На таве, корабле индийском, плыл Заратуштра по морю целый месяц, не видя в тумане ничего. Утром, на первый день другого месяца завиделись скалы, и люди на палубе вскричали: «Олло перводигер, Олло конъкар, бизим баши мудна насинь больмышьти!17»

«Зачем они так говорят? – подумал Спитама. – Если можно сказать понятнее: «Боже, Господи, Боже, Боже вышний, царь небесный, здесь нам судил ты погибнуть!»

Капитан – эмир морей, – рассвирепев, приказав команде угнать владельцев телячьих воплей в трюм, лихо отрулил мимо похоронной процессии матёрых зубцов и, довольный собой, затянулся трубкой…

Отступала Великая ночь на Великий день, и смотрел Заратуштра на звёзды, как Волосыны да Кола в зорю вошли, а Лось главою стоял на восток.

– Скоро – конец пути, – подумал вслух Спитама.

Его наблюдательность оценил капитан:

– Ты прав, Заратуштра! Как только Плеяды и Орион входят в зорю, а Большая Медведица головою упирается на восток – жди конца дороги! Но стоишь ли ты на пути, с которого виден конец твоего пути?18

И вот первые впечатления Заратуштры.

Велик солнечный жар в Ындее, человека сожжёт! Простые люди ходят нагие, голова не покрыта, а волосы в одну косу заплетены; женщины все ходят брюхаты, а дети родятся каждый год, и детей много. Из простого народа мужчины и женщины все нагие да все чёрные. Куда ни пойди, всегда «хвост» – дивятся белому человеку.

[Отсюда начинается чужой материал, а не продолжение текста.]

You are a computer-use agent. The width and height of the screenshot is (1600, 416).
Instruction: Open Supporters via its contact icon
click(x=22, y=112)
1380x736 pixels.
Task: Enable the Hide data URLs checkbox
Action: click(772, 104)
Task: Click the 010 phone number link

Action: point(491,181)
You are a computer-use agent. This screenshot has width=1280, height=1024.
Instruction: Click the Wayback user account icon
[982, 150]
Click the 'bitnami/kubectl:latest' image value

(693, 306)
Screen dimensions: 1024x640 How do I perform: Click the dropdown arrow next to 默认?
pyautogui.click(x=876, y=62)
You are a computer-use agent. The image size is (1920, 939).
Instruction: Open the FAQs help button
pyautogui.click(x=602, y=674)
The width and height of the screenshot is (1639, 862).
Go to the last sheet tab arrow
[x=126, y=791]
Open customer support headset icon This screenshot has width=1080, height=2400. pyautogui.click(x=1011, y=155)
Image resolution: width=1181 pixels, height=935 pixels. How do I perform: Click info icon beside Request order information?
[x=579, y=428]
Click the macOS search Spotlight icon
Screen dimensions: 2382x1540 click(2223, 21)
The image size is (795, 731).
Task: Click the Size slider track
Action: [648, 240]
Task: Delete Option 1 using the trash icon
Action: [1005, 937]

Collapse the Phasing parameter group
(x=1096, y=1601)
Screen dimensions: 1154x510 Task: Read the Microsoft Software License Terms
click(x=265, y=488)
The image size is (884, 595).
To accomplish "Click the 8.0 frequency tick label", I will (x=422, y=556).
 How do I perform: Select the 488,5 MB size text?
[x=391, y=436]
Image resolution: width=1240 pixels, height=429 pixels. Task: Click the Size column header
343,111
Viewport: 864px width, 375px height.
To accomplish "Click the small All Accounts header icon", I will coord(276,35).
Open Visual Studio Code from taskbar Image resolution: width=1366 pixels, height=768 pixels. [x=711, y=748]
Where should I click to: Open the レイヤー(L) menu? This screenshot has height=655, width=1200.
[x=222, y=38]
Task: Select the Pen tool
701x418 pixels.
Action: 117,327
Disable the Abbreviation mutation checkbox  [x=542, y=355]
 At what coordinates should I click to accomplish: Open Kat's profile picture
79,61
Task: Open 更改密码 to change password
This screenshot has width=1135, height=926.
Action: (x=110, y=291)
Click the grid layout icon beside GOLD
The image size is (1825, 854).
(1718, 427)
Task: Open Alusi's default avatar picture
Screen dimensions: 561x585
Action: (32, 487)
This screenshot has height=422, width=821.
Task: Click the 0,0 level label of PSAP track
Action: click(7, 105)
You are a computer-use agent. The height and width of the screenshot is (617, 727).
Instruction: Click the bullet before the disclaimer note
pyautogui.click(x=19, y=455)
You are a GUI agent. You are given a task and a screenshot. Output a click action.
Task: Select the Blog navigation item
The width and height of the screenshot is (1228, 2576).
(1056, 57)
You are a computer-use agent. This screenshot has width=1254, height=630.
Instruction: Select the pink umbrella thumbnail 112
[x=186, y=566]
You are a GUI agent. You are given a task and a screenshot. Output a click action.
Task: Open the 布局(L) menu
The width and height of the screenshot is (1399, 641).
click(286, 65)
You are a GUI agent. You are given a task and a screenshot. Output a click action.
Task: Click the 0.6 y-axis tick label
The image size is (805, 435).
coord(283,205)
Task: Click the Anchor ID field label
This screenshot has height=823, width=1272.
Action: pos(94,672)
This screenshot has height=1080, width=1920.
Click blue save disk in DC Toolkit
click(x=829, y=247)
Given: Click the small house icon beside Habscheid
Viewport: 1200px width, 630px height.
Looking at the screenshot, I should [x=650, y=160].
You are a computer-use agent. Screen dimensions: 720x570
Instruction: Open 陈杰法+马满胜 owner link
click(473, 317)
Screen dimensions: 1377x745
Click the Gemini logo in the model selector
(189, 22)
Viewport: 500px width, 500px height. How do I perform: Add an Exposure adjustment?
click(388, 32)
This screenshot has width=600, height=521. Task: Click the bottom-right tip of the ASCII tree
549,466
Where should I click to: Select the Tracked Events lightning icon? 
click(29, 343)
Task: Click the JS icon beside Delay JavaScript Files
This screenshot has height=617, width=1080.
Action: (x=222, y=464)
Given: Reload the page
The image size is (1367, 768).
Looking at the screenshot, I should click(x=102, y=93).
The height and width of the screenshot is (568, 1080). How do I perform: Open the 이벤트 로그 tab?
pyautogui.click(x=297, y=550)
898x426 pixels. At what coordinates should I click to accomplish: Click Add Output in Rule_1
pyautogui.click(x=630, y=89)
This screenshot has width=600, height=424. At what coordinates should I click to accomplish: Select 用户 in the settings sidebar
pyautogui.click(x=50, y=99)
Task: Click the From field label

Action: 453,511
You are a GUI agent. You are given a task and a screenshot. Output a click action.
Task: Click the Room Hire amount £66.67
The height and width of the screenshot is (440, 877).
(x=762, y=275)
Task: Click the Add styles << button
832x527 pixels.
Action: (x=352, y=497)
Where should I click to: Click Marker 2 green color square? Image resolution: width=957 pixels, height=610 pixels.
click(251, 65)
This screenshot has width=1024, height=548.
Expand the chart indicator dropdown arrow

У здешнего князя – фата на голове, а другая на бёдрах, а княгини ходят – фата через плечо перекинута, другая фата на бёдрах. А у слуг княжеских лишь одна фата на бёдрах обёрнута, да щит, да меч в руках, иные с дротиками, другие с кинжалами, а иные с саблями, а другие с луками и стрелами; да все наги, да босы, да крепки, а волосы не бреют. А простые женщины ходят – голова не покрыта, а груди голы, а мальчики и девочки нагие ходят до семи лет, срам не прикрыт.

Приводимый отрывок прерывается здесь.